Charity SSAFA says more civilians will be able to relate to the separation felt by the forces after COVID-19.

A survey has found that 73% of the military community have previously been separated from their families at Christmas.

As many families plan to mark the end of a difficult year because of COVID-19, a survey by forces charity SSAFA has found that a high proportion of military families have spent festive seasons apart.

In November, the research surveyed 2,023 members of the public, and 517 respondents in the military community, and found 2020 has seen many take on similar feelings of separation as is commonplace in the forces community.

The 73% figure among the military members differs from the 51% of the civilian population asked, who said they had never spent Christmas apart from their loved ones.

A typical duration for separation is between one to nine months – due to training, deployment or geographical distance, according to 67% of those surveyed.

SSAFA chief executive Sir Andrew Gregory said that, despite 2020 entering its festive period, a "significant proportion of personnel" are away on deployments.

"[The deployments] are not high-profile in the media at the moment because, obviously, the country’s focused on COVID," he said.

There are about 14,000 service personnel on standby over the winter period to assist with COVID-19, with personnel also helping with the construction of vaccination centres

"Service personnel, as is always the case, will be separated from loved ones – that is part of the deal when you joined the Armed Forces," Sir Andrew said, adding things do not get "any easier" for families over the years.

"Unusually, in 2020, many other people have also experienced separation and that will probably help them identify with the stresses that military families and military personnel face when they are separated from loved ones."

Johnny Mercer during an interview 270220 CREDIT BFBS
Veterans Minister Johnny Mercer has joined SSAFA in raising awareness of separation within the Armed Forces.

The charity wants to promote conversation among members of the military who feel the negative effects of separation from loved ones and for those who miss the comradery of the Armed Forces when they leave.

Coronation Street star Antony Cotton, an ambassador for SSAFA, spoke to Veterans Minister Johnny Mercer on behalf of the charity about overseas deployment during the festive period.

The former Army officer-turned MP, who has served in Afghanistan, said: "The first couple of times you do it I think there’s kind of a novelty to it.

"But once you’re on your third or your fourth one, you know what?
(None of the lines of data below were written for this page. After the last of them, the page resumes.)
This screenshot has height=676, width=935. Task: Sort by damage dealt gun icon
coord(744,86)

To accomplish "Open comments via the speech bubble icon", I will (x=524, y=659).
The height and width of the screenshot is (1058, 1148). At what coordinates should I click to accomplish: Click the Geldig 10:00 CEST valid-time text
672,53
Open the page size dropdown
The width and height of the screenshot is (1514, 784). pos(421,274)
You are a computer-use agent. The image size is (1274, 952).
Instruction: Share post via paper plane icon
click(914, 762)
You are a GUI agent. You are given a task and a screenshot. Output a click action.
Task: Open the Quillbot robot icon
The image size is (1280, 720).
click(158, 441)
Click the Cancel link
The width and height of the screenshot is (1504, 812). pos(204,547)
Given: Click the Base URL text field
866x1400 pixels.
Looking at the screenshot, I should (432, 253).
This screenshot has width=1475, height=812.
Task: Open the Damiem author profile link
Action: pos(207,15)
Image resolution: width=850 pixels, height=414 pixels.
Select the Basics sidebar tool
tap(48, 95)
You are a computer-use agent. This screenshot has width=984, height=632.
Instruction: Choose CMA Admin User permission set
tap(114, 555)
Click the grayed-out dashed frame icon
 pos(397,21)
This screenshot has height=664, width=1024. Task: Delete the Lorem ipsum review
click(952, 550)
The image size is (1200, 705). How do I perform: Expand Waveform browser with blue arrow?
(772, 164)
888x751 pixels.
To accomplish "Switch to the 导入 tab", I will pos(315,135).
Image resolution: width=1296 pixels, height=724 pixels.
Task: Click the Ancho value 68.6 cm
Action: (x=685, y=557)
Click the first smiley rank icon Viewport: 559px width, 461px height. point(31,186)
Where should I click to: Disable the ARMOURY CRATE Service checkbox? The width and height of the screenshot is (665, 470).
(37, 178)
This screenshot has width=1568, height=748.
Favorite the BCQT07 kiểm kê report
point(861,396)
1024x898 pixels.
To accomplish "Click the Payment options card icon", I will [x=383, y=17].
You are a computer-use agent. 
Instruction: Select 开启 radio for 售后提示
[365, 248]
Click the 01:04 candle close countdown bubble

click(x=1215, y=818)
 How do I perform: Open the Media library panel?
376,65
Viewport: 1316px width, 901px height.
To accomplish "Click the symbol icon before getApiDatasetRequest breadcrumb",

It gets really, really tough."

Sir Andrew said the number of people seeking help from SSAFA having recently left the military had "more than doubled" to 600-plus cases, adding the charity's mentoring service is particularly involved in helping those people to find housing and employment.

With reference to members of his own family who had served, the charity boss maintained the importance of getting certain ones back on their feet.

"We are here to help people regain their independence and their dignity – nothing, nothing is more important than that," he said.